Research

Many of our pulse sequence and data analysis developments have been catalyzed by the discovery that the immunoglobulin B1 binding domain of protein G (GB1) is perhaps the best model protein so far for MAS SSNMR. Although the protein G family (including GB3) is a well known subject of solution NMR, protein folding and other biophysical studies, our report of the sample preparation protocol and ¹³C and ¹⁵N chemical shift assignments (Franks et al., JACS 2005) was its first use for SSNMR, and this study has been cited already 24 times in two years. We have more recently reported several new polymorphs, all of which yield high-resolution spectra with distinct sets of chemical shifts (Frericks et al., submitted). Beyond the practical advantages of high thermostability, high production yield, a rigid backbone, high microscopic order and excellent chemical shift dispersion, GB1 provides opportunities for fundamental studies of protein structure and dynamics that can be readily compared with other experimental techniques. Moreover, GB1 is sufficiently small that rigorous computational modeling can and has been performed. Among those scientists with broader interest in our fundamental spectroscopic results are solution NMR spectroscopists developing improved spin relaxation analysis methods, crystallographers attempting to distinguish static from dynamic disorder, and theoreticians validating calculations of electronic structure.

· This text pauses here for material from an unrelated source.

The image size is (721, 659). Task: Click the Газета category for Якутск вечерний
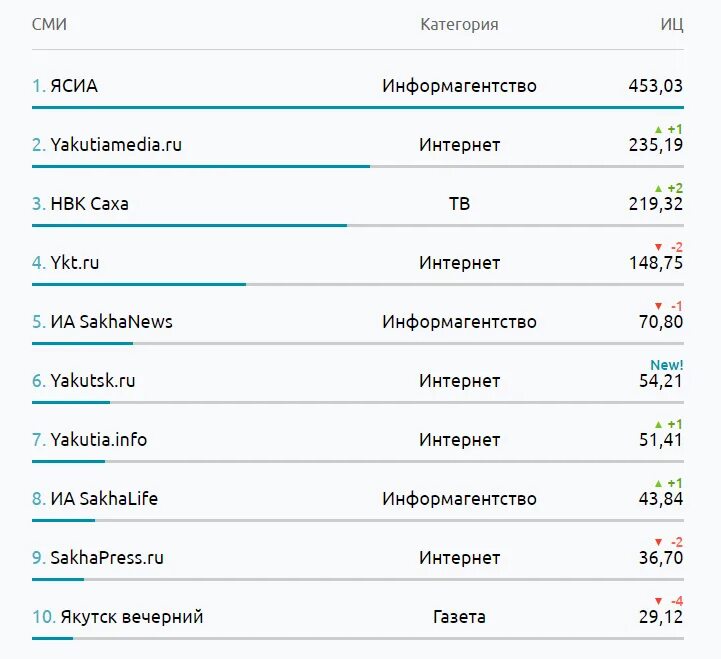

Our pulse sequence design efforts have included both the quantitative measurement of tensor parameters in highly-¹³C,¹⁵N-enriched proteins, as well as new chemical shift assignment methods. Tensor measurements have extended from existing methods to developing 3D versions of pulse sequences to correlate two isotropic chemical shift dimensions with a third, anisotropic dimension. We employed this approach to report the first chemical shift tensor measurements systematically through a protein by chemical shift lineshape (Wylie et al., JACS 2005, JPC B 2006) and sideband analysis (Wylie et al., JACS 2007), as well as dipole vector orientations (Franks et al., JACS 2006) that have proved especially valuable for refining high-resolution structure (Franks et al., submitted). In terms of chemical shift assignment, we have developed numerous new methods for more effective selective pulses (Li et al., JMR 2006), homonuclear 3D correlation schemes with high digital resolution (Zhou et al., J. Biomol. NMR 2006), scalar-based correlation methods (Chen et al., JACS 2006 and JACS 2007) and the first 4D chemical shift correlation methods applied to solid proteins (Franks et al., J. Biomol. NMR 2007).   

An ongoing theme of these efforts is to establish new benchmarks for high-resolution structure determination. We set out to establish whether any fundamental issues impede SSNMR from solving structures at a resolution comparable to a good crystal or solution NMR structure. Although the ability of SSNMR to address disordered systems has been well recognized, it was less clear whether SSNMR could solve structures of full proteins truly at atomic resolution. We have solved the structure of GB1 at better than 0.4 Å RMSD backbone resolution, the highest resolution protein structure yet determined by SSNMR, signifying that SSNMR can be competitive with x-ray diffraction and solution NMR at least in terms of resolution (Franks et al., submitted).